Data records
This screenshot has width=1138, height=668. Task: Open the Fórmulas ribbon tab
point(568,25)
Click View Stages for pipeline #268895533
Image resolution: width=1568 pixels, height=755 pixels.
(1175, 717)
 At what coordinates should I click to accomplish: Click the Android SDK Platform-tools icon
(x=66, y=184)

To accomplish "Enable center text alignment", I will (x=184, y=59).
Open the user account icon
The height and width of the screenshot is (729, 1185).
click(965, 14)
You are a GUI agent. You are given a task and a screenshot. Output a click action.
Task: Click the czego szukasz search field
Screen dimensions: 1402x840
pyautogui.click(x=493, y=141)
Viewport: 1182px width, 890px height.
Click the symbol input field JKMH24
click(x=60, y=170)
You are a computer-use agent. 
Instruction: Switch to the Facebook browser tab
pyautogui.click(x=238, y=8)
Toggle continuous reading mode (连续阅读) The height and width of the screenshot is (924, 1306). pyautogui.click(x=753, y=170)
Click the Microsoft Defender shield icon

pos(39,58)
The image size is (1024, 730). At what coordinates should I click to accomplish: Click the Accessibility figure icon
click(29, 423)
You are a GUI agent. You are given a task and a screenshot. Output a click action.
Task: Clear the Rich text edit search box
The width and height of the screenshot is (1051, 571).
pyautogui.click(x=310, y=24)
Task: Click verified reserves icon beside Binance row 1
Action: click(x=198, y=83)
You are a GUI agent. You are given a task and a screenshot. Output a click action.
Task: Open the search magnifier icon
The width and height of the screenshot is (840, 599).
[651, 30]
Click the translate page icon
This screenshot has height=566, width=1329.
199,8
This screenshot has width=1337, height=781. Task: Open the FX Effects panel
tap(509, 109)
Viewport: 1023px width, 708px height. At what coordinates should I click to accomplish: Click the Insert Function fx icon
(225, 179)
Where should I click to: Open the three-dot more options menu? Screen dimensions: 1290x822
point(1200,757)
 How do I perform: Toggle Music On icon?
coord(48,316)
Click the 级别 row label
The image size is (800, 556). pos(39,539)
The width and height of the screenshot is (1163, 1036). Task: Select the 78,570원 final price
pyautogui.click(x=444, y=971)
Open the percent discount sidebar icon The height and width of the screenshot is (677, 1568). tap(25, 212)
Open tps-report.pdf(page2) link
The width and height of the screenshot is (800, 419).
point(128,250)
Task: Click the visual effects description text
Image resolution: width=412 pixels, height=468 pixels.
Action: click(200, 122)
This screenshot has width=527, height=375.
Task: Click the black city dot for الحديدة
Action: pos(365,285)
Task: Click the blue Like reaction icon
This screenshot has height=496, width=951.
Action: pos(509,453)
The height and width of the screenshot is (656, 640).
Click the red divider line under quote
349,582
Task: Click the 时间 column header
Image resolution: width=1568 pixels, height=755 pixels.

WHAT THE TASK REQUIRES. Write down exactly the span of lines above from the one containing "Task: Clear the Rich text edit search box" to the one containing "Task: Click the visual", both ends included.

REPLY TO THE EXERCISE.
Task: Clear the Rich text edit search box
The width and height of the screenshot is (1051, 571).
pyautogui.click(x=310, y=24)
Task: Click verified reserves icon beside Binance row 1
Action: click(x=198, y=83)
You are a GUI agent. You are given a task and a screenshot. Output a click action.
Task: Open the search magnifier icon
The width and height of the screenshot is (840, 599).
[651, 30]
Click the translate page icon
This screenshot has height=566, width=1329.
199,8
This screenshot has width=1337, height=781. Task: Open the FX Effects panel
tap(509, 109)
Viewport: 1023px width, 708px height. At what coordinates should I click to accomplish: Click the Insert Function fx icon
(225, 179)
Where should I click to: Open the three-dot more options menu? Screen dimensions: 1290x822
point(1200,757)
 How do I perform: Toggle Music On icon?
coord(48,316)
Click the 级别 row label
The image size is (800, 556). pos(39,539)
The width and height of the screenshot is (1163, 1036). Task: Select the 78,570원 final price
pyautogui.click(x=444, y=971)
Open the percent discount sidebar icon The height and width of the screenshot is (677, 1568). tap(25, 212)
Open tps-report.pdf(page2) link
The width and height of the screenshot is (800, 419).
point(128,250)
Task: Click the visual effects description text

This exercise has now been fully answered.